Operated 2012 Field Day with N4YDU and N4GU. Seriously considered entirely ditching FD earlier in the year, but finally decided to swing back into the saddle. Using the Central Carolina Contesters call K4FQU, how could I not?
N4YDU bird-dogged an excellent site by getting permission for operating on the north end of the Franklinton High school campus. The school has a horseshoe shaped service road around its perimeter. The north side of campus has a nice line of pine trees parallel to the service road which runs due E/W for about 500 feet. All in a mostly rural very RF quiet location. A very good Field Day site, one of the better sites we have used.

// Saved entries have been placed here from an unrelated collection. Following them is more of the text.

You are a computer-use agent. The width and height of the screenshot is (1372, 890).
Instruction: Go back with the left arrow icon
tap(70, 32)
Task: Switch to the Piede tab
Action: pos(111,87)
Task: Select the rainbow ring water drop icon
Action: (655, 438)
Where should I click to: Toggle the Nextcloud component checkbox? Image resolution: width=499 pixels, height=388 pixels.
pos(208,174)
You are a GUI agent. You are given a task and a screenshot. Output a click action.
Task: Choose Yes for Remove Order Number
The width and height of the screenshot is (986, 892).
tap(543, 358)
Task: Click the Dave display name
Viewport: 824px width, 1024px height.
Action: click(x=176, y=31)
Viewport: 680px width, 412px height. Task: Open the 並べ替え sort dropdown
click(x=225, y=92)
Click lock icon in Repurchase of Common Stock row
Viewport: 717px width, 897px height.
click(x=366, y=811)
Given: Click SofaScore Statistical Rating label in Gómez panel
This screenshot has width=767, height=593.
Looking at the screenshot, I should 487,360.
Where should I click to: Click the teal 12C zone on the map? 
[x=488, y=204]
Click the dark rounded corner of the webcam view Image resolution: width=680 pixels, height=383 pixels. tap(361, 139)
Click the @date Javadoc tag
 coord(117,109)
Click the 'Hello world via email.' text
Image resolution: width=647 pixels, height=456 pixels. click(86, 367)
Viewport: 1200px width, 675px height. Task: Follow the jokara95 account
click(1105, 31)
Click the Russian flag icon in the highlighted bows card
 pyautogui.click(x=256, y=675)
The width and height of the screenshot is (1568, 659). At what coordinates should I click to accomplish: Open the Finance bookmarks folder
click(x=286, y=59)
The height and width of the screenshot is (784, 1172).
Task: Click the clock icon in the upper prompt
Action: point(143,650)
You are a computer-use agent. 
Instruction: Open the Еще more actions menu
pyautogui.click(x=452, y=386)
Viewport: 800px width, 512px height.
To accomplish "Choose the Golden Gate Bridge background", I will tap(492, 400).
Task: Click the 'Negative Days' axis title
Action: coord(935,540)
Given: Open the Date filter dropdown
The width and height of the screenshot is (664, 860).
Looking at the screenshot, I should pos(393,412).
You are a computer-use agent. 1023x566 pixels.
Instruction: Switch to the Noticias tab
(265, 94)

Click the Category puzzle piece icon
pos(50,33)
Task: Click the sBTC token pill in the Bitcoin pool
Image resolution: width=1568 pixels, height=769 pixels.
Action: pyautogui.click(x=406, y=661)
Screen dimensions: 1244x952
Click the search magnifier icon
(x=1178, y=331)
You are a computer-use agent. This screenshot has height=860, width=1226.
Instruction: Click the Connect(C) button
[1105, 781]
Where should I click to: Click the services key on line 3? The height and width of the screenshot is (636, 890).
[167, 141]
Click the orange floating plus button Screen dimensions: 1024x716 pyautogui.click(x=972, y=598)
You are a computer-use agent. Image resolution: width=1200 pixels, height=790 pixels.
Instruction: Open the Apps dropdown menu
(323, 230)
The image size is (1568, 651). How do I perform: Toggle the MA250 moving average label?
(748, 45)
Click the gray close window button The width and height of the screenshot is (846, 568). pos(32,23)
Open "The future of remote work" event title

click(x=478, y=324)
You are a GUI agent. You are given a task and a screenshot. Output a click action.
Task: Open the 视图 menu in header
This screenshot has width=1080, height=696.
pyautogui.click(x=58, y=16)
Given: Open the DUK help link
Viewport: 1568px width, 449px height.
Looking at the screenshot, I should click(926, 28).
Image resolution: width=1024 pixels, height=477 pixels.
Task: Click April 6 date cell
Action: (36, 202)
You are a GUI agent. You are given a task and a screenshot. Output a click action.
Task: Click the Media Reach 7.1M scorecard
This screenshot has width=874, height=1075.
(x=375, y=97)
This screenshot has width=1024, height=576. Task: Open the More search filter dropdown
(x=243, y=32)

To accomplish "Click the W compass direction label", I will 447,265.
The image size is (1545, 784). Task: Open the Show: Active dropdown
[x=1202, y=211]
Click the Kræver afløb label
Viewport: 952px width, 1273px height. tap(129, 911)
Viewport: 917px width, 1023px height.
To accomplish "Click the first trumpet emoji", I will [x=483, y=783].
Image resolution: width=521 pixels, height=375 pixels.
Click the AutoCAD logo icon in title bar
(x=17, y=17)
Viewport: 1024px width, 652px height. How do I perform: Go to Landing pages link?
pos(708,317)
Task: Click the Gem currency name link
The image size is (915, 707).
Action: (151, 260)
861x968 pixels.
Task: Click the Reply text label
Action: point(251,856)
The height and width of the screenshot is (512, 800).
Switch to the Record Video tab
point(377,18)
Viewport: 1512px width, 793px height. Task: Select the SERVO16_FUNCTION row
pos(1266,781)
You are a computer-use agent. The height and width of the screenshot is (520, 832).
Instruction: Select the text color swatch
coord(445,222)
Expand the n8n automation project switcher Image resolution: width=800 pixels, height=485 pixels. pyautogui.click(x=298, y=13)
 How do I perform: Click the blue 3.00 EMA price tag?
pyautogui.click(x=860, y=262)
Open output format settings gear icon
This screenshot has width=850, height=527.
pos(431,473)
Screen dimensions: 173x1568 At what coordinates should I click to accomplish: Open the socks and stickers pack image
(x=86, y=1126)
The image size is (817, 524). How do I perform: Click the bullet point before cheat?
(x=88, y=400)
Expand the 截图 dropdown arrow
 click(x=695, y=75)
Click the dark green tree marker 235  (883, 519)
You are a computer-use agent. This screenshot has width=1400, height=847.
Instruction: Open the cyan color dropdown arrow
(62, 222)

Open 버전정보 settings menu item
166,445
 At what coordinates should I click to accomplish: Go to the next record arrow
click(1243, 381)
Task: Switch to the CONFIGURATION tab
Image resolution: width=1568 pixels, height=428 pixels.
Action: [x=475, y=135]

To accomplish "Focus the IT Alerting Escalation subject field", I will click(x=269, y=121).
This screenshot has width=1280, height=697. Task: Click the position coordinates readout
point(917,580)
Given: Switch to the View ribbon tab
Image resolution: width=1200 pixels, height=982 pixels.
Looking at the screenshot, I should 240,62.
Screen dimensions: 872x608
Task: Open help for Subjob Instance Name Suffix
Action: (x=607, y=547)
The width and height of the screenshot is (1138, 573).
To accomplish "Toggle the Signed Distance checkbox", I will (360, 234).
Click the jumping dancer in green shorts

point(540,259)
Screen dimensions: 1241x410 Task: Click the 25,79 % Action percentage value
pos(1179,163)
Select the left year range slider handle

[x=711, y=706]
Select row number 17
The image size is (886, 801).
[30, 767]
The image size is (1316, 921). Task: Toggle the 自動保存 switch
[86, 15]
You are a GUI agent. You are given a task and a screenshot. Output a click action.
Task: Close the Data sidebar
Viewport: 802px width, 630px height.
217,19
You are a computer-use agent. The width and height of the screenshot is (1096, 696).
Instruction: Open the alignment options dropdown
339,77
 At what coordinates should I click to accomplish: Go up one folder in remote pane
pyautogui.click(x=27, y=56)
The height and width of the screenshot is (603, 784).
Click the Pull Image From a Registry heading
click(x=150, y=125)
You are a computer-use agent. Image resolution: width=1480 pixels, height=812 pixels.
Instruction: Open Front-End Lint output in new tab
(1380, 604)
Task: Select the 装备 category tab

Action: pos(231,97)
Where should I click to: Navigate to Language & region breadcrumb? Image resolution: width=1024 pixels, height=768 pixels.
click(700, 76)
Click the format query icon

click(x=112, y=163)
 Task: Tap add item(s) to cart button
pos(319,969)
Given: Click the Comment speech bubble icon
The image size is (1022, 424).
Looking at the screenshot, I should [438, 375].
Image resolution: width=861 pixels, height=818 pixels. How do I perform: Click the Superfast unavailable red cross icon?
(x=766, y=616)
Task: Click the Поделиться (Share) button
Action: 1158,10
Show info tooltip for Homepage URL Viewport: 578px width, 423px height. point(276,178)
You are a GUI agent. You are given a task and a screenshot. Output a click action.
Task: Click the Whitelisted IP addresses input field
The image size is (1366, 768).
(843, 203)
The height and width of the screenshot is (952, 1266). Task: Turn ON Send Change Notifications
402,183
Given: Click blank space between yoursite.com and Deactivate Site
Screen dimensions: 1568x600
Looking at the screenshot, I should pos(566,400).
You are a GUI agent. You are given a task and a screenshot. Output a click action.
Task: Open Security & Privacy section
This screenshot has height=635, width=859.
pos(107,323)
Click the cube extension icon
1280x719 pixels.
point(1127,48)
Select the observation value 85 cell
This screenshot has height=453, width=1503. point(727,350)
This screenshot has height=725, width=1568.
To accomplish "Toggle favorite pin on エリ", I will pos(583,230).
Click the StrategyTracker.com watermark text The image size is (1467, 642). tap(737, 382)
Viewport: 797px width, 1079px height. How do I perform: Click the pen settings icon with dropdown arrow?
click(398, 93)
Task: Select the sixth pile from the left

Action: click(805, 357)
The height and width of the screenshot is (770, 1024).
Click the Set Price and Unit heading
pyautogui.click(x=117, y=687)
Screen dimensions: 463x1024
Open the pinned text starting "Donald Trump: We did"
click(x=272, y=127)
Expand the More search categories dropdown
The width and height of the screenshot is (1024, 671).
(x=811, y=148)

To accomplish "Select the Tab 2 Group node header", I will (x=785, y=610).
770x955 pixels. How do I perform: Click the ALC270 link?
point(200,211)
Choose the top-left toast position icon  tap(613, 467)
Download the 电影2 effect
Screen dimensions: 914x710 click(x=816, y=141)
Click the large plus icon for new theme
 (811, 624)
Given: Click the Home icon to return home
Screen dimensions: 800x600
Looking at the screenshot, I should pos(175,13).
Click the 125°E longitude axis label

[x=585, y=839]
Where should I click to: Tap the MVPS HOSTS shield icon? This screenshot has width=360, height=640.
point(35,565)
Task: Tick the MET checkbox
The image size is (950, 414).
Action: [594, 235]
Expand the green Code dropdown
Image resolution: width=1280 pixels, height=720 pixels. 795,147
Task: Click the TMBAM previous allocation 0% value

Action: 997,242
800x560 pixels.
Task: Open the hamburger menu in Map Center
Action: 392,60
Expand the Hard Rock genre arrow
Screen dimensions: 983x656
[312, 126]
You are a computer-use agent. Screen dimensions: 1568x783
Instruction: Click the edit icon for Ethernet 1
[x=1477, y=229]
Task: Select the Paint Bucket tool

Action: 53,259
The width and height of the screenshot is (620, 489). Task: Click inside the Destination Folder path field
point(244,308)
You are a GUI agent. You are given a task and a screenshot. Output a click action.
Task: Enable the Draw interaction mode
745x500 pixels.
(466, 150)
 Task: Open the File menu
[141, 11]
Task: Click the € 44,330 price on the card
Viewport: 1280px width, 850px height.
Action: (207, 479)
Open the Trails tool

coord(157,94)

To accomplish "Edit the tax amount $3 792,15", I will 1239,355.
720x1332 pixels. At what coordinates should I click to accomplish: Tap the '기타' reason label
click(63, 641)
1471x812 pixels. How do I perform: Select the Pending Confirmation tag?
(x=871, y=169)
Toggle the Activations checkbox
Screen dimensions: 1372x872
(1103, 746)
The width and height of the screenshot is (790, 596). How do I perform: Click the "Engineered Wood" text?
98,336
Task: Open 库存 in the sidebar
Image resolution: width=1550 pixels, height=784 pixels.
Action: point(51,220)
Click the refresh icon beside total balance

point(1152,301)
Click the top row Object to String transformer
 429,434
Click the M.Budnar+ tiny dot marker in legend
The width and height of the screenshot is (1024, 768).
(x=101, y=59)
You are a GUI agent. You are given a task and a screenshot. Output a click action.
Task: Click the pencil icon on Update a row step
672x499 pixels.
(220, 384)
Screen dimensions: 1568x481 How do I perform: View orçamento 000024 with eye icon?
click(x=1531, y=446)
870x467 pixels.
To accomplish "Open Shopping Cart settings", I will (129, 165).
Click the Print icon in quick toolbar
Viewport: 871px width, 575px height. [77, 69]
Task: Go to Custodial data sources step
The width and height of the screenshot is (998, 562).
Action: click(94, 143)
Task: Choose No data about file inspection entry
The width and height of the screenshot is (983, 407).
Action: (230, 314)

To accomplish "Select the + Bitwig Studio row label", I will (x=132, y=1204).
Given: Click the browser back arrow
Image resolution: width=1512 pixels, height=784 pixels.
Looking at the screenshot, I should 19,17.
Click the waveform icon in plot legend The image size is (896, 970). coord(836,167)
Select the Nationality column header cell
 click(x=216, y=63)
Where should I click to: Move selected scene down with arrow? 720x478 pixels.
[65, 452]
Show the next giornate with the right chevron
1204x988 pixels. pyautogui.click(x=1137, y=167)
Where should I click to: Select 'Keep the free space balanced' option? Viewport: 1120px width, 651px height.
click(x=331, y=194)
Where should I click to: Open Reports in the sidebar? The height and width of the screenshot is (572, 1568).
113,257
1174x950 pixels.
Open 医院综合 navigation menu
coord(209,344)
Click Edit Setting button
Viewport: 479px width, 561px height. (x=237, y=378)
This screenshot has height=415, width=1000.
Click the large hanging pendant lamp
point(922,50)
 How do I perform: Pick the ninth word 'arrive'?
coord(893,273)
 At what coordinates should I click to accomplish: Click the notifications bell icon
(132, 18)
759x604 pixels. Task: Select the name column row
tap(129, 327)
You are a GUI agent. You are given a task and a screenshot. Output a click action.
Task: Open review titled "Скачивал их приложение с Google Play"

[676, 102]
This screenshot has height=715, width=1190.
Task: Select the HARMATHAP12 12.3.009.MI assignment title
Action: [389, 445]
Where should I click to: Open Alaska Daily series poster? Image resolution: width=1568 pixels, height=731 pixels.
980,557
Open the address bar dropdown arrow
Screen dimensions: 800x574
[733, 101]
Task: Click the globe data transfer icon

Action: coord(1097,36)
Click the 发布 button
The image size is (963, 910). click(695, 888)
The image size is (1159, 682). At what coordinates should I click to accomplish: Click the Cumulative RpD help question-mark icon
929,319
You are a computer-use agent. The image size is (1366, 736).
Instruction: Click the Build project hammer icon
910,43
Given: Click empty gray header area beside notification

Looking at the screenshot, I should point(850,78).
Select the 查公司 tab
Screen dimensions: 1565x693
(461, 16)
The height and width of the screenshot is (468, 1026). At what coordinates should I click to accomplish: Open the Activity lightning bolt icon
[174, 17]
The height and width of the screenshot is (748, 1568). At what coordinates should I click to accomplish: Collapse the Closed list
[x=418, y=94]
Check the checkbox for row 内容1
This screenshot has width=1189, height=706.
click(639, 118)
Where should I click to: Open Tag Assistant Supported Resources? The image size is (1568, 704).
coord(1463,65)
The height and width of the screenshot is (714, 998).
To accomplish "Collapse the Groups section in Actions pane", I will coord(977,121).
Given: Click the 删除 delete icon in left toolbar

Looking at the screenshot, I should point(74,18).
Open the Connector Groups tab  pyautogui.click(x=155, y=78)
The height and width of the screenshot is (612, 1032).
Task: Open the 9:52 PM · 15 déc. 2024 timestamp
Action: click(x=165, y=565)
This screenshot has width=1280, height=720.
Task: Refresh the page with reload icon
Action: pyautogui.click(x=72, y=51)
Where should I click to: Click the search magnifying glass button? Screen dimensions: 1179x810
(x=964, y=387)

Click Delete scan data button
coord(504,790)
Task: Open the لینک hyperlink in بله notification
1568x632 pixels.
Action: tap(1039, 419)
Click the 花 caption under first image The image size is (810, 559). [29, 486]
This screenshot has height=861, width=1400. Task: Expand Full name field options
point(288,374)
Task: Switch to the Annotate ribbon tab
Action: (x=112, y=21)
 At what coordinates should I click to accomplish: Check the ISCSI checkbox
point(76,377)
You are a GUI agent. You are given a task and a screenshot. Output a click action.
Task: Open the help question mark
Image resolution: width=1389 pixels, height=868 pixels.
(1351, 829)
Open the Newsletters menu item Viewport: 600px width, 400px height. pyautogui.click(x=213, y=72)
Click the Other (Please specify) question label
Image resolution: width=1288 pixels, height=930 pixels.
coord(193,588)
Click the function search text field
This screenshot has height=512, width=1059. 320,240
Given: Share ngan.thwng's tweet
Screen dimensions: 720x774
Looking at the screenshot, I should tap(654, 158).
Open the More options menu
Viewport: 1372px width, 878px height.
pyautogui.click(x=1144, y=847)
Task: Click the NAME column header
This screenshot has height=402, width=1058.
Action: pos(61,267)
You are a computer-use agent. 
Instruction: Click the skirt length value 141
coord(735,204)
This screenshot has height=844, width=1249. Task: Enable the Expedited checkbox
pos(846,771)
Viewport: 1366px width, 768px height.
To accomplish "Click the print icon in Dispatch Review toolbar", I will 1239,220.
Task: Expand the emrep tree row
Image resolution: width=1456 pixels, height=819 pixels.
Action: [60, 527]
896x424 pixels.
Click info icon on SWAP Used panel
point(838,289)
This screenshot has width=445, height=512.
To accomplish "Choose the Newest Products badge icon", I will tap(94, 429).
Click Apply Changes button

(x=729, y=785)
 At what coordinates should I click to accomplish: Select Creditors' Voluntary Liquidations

We set up the station near a break in the tree line. Operating as 1A, we put up two antennas. The 80m dipole was set up as a vee, broadside to N/S. The other antenna was the four band open sleeve dipole, set up facing E/W. The apex of both antennas was up at about 70 to 80 feet.
The wx threatened rain on Saturday, but that never happened. The cloud cover helped moderate temperatures right up until almost 1800z, so the set up was not terribly uncomfortable. The humidity levels rose all through Saturday night. A change in the WX about dawn Sunday, and a drier breeze picked up early Sunday morning. The WX was very pleasant for the duration. Probably one of the most comfortable FD weekends in a long time outside of the trips to the mountains.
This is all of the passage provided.